■ LISTED ENTRIES:
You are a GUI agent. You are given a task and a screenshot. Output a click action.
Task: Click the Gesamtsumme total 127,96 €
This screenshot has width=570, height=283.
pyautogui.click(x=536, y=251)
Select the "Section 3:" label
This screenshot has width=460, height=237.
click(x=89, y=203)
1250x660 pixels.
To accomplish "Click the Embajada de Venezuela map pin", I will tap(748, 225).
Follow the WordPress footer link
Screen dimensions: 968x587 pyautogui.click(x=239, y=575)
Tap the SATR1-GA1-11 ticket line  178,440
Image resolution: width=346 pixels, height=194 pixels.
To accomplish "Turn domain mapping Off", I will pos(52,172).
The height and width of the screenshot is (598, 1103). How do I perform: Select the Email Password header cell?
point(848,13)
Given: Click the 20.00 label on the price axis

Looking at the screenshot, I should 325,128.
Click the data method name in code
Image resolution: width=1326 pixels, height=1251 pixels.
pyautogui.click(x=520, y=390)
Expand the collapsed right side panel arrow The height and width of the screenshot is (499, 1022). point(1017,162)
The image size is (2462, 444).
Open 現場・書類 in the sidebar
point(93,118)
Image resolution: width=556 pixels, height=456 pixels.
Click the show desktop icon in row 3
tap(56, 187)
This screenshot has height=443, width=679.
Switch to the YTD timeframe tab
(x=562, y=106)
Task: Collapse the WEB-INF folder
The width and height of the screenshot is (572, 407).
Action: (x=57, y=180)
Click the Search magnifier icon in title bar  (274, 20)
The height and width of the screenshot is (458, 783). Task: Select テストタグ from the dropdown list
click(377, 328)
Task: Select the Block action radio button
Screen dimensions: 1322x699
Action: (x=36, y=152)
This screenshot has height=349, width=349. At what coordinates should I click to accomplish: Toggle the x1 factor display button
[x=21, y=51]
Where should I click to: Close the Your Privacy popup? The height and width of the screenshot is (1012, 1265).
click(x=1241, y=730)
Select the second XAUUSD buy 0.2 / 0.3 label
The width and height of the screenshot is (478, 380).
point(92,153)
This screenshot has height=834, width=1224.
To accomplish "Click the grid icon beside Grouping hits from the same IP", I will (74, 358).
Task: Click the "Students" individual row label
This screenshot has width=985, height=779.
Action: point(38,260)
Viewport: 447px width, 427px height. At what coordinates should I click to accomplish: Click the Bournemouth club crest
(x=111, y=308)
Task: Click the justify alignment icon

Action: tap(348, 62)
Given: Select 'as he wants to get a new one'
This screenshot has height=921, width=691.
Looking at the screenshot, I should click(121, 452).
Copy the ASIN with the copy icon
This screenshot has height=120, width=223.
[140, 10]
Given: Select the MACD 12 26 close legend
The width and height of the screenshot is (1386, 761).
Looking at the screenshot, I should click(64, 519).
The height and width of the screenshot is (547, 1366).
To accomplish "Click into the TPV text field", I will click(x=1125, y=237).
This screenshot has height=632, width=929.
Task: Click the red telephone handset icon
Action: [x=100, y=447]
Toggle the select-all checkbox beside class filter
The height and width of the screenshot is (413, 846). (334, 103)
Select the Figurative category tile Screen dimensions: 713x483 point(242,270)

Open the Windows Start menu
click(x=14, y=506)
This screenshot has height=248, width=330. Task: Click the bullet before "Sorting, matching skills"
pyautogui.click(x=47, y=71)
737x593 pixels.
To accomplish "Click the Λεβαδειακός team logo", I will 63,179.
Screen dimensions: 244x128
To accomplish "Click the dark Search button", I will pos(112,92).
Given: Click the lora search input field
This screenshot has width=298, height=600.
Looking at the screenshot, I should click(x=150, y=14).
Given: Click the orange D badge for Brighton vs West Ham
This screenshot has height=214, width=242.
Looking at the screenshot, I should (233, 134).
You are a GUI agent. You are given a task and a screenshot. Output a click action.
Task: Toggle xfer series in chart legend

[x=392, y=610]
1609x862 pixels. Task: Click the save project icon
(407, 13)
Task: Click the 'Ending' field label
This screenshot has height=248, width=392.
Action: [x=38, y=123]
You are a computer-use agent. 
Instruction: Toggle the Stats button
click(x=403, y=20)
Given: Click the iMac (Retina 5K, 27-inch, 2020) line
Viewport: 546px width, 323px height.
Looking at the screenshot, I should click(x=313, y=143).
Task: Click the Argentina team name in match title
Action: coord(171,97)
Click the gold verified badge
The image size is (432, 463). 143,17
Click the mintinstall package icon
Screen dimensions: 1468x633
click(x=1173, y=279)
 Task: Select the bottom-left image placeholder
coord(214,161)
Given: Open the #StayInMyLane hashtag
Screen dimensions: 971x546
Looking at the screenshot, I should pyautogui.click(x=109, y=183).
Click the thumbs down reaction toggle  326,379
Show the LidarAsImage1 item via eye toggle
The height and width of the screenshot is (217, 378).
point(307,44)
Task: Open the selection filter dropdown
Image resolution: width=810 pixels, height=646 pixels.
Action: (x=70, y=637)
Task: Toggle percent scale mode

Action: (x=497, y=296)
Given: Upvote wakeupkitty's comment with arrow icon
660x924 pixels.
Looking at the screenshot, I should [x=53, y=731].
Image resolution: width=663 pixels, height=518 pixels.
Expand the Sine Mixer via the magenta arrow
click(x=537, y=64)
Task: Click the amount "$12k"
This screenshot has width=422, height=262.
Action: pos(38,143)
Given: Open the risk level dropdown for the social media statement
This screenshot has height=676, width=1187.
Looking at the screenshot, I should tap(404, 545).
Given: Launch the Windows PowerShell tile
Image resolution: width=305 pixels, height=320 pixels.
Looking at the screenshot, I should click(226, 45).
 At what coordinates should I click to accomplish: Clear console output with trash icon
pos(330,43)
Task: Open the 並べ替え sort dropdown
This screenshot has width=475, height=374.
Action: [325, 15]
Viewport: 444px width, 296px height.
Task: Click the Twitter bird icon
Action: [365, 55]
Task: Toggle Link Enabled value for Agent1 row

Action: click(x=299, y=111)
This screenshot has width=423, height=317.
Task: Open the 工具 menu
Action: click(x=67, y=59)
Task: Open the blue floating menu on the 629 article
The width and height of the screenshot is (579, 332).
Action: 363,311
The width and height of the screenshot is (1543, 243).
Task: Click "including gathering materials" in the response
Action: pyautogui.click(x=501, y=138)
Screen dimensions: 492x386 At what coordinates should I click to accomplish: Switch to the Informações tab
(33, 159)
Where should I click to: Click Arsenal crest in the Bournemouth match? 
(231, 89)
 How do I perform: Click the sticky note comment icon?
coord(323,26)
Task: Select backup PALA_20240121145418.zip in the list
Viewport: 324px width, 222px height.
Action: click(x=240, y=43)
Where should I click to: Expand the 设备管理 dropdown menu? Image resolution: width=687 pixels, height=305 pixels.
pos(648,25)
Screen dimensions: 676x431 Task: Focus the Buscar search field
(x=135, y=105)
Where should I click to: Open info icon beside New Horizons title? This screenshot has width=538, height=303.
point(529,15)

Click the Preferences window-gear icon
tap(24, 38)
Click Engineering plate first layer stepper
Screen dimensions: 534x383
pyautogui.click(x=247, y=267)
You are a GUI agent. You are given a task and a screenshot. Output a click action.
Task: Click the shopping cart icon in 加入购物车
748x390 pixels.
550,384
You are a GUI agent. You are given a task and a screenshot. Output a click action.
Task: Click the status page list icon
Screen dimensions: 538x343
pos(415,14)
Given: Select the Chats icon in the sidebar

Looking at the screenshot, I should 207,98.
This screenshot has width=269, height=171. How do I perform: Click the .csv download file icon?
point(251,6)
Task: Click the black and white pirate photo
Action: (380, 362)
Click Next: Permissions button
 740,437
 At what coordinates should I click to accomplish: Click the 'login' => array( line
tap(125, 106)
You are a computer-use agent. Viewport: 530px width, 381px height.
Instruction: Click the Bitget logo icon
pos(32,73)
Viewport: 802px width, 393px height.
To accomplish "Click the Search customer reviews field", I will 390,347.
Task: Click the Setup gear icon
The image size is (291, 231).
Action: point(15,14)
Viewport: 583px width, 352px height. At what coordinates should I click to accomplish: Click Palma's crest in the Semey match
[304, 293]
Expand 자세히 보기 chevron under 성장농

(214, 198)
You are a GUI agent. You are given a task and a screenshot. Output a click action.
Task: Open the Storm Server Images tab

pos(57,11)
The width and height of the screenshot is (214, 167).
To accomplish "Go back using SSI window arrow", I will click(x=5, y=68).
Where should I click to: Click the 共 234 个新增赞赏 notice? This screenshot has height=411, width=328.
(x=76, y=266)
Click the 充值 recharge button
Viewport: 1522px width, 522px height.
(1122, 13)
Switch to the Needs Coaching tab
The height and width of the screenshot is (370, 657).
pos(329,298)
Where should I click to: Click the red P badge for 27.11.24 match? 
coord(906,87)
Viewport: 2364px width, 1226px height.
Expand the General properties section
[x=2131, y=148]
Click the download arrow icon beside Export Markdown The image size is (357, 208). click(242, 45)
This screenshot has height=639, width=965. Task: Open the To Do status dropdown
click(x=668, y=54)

■ DIRECTIONS:
Using the listing above, pick out each line that contains the word "computer", then copy it.

■ ANSWER FOR THIS EXERCISE:
You are a computer-use agent. 
You are a computer-use agent. Viewport: 530px width, 381px height.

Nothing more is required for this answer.